Thirty-two nude mice were placed under 12-hour light/12-hour dark cycles. The human OSCC cell line BcaCD885 was inoculated in the cheek of nude mice. After 3 weeks, eight mice were sacrificed at four time points, including 4 hours after light onset (HALO), 10 HALO, 16 HALO, and 22 HALO, during a period of 24 hours. The volume of excised tumors was measured and the proliferative index (PI) and apoptotic index (AI) of tumor cells were determined by flow cytometry. A cosine analysis method was used to determine whether the tumor volume, PI, and AI obeyed a circadian rhythm.

Results

There was a significant circadian rhythm in the tumor volume and PI of OSCC cells. For the tumor volume, there were significant differences between the four time points. The peak and trough values of the tumor volume appeared at 3.23 HALO and 15.23 HALO, whereas the peak and trough values of PI appeared at 6.60 HALO and 18.16 HALO, respectively. However, there was no circadian rhythm in the AI of tumor cells, despite significant differences between the four time points.

Conclusion

This study demonstrates, for the first time, that the tumor volume and PI of in vivo growing OSCC undergo circadian rhythms. These results support the assertion that time factor should be considered in the occurrence, development, treatment, efficacy evaluation and pathophysiology of OSCC.

Keywords:

• oral carcinoma
• proliferation
• apoptosis

Introduction

Along with the earth’s rotation and alternating circadian rhythms, many of the physiological activities of the human body, such as body temperature, heart rate, blood pressure, hormone secretion, and cellular metabolism, undergo circadian rhythms.^1,2 The circadian rhythms cause obvious biological rhythms of cellular metabolism and proliferation in the rest and activity phases of humans.^1,3,4 Circadian rhythms are not only present in the normal human body and cells, but have also been shown to influence the proliferation of tumor cells.^1–7 Malignant tumors show an uncontrolled and disordered cell proliferation, which is necessarily reflected in the time dimension.³ Changes in circadian rhythms have been shown to be closely related to the development of tumors, the proliferation of tumor cells, and therapeutic effects and side effects of anticancer drugs,^2–8 and to be differentially involved in the growth of different tumor cell types.^9,10 Hence, the investigation of tumor circadian rhythms will provide new ideas and methods for the development of individualized treatments.

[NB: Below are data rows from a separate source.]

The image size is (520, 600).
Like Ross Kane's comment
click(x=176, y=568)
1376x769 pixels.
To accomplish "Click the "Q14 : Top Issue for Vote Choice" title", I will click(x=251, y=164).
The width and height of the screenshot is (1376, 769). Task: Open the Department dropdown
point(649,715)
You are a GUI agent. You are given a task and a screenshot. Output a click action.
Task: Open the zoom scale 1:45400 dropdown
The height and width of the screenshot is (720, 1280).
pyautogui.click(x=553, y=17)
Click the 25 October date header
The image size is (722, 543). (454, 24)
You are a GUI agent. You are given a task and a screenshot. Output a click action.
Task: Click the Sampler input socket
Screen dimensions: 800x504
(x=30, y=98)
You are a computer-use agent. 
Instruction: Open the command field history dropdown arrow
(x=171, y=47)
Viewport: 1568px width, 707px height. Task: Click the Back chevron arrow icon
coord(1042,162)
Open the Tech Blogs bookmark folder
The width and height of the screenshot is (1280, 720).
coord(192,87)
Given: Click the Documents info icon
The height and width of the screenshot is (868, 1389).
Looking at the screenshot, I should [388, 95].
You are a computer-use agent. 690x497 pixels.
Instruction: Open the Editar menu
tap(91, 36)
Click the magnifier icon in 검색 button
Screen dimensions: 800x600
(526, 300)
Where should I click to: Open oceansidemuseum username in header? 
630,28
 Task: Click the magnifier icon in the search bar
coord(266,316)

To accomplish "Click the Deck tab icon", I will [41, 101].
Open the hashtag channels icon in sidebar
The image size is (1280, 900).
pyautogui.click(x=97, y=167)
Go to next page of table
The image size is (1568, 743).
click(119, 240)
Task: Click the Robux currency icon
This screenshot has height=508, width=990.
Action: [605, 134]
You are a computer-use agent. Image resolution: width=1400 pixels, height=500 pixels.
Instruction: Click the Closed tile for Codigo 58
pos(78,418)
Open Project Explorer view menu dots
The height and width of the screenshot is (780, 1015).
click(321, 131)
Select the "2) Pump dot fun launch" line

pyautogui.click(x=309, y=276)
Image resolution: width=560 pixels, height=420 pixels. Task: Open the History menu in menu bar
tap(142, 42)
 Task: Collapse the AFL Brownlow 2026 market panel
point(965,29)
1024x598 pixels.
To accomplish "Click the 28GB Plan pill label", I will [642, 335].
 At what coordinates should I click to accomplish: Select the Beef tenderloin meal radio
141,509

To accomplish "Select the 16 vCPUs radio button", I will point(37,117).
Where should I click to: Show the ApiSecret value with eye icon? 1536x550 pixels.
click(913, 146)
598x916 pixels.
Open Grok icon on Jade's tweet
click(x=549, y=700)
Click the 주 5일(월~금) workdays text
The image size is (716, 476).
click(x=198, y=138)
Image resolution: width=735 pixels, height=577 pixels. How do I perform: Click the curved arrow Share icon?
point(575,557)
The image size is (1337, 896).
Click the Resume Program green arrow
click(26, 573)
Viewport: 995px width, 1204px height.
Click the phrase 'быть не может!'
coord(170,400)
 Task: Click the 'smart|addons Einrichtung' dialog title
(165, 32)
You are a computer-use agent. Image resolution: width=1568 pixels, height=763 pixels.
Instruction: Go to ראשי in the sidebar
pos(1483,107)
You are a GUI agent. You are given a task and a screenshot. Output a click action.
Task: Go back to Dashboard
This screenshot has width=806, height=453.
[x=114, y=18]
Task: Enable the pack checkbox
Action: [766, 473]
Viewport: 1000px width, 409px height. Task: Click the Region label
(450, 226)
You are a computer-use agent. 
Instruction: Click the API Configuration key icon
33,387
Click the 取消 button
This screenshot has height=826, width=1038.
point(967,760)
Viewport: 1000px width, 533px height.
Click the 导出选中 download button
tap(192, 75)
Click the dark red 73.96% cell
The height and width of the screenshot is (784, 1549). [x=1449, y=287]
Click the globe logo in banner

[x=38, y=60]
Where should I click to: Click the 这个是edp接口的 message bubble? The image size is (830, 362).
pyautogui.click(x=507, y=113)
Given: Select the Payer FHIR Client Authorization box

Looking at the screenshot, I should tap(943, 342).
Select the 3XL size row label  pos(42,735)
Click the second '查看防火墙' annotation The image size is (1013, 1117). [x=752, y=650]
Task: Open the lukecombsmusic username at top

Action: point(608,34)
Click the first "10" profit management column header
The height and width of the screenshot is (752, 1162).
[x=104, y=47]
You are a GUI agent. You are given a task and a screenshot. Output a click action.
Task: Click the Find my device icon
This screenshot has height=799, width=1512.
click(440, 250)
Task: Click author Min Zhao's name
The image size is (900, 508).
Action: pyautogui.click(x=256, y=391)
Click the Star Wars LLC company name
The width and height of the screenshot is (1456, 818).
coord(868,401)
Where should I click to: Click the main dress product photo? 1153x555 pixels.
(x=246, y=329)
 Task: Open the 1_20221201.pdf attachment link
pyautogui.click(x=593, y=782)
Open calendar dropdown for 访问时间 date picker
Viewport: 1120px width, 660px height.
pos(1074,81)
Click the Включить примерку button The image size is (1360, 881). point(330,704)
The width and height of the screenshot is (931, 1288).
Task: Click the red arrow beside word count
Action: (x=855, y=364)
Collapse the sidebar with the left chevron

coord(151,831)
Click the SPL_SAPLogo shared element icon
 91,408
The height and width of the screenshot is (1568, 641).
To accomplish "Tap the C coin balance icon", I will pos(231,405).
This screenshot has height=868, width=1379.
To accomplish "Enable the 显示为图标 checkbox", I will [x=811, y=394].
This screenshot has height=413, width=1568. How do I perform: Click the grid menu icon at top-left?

The suprachiasmatic nucleus in the supraoptic decussation of the hypothalamus has been reported to be the controller of circadian rhythms in mammals.³ The suprachiasmatic nucleus controls the rest–activity pattern by regulating circadian rhythms with the light changes during day and night. Circadian rhythms affect tissues and cells through neurotransmitters and endocrine regulation, controlling all levels of life processes, such as activity, rest, metabolism, cell proliferation, endocrine function, and immune responses, in a coordinated and timely ordered manner.^7,11 Therefore, circadian rhythm time is expressed by hours after light onset (HALO) rather than by clock time. It has been confirmed that at least nine core circadian genes, period 1 (Per1), period 2 (Per2), period 3 (Per3), circadian locomotor output cycles kaput (Clock), cryptochrome 1 (Cry1), cryptochrome 2 (Cry2), brain and muscle Arnt-like protein 1 (Bmal 1), casein kinase 1ɛ (CK1ɛ), and timeless (Tim), participate in the regulation of mammalian circadian rhythms.^1,4,8 Since there are significant individual differences in the biological rhythms in different organisms, they are prone to interference from various factors. The cosine analysis method, developed from the cosine function model, is an effective method for the analysis of biological rhythms. The cosine analysis method, through cosine curve fitting, can exclude the interference of other biological factors, isolate the biological rhythm under study, and intuitively show its characteristics.^12,13

Rodents are commonly used animal models in the study of biological rhythms.^3,7,13–15 Although rodents are nocturnal animals and show reverse rest and activity phases compared with humans, in vivo studies of the changes in the circadian rhythms of cellular metabolism and responses to anticancer drugs have demonstrated that the experimental results obtained from the rest and activity phases of rodents can be extrapolated to the corresponding rest and activity phases of humans.^15,16

Oral cancer accounts for about 2% of systemic malignancies. Approximately 274,000 new cases of oral carcinoma have been diagnosed all over the world every year.^17,18 Ninety percent of the oral cancers correspond to squamous cell carcinomas. Although great progress has been achieved in the development of various therapeutic methods for oral carcinoma in recent decades, the 5-year overall survival rate for oral cancer patients after treatment is only approximately 55%–60%.^17–19 Therefore, it is of great significance to identify the mechanisms underlying oral cancer prevention and to explore new and more effective therapeutic options. To date, no study on the circadian rhythm characteristics of oral cancer growth in vivo has been reported. In this study, the human oral squamous cell carcinoma (OSCC) cell line BcaCD885 was inoculated in the cheek of nude mice, in order to establish an OSCC mouse model.^20,21 Three of the most representative indicators of tumor growth (tumor volume, cell proliferation, and apoptosis) were chosen to reflect the circadian rhythm characteristics of OSCC during a 24-hour period. We hope to provide new ideas for the study of individualized OSCC treatments that have the circadian rhythm of tumor growth taken into consideration.

Materials and methods

Instruments and reagents

The human OSCC cell line BcaCD885 was obtained from the College of Life Sciences of Chongqing Medical University. Flow cytometry (FCM) was performed using a FACScan flow cytometer (BD Biosciences, Franklin Lakes, NJ, USA). Frozen low-speed centrifuge (Z233MK-2) was purchased from Hermle Labortecknik GmbH (Wehingen, Germany). The light microscope was a Leica ts-26 (Leica Microsystems, Wetzlar, Germany).

Animals

Specific pathogen-free (SPF) Balb/c nude mice (male, 5~6 weeks, 18~20 g) were purchased from the Experimental Animal Center of the Chongqing Medical University. Mice were placed in constant temperature and humidity conditions. The bedding, food, and water for the mice were all sterilized. All procedures were performed in accordance with the guidelines of the Committee on Animals of the Chongqing Medical University.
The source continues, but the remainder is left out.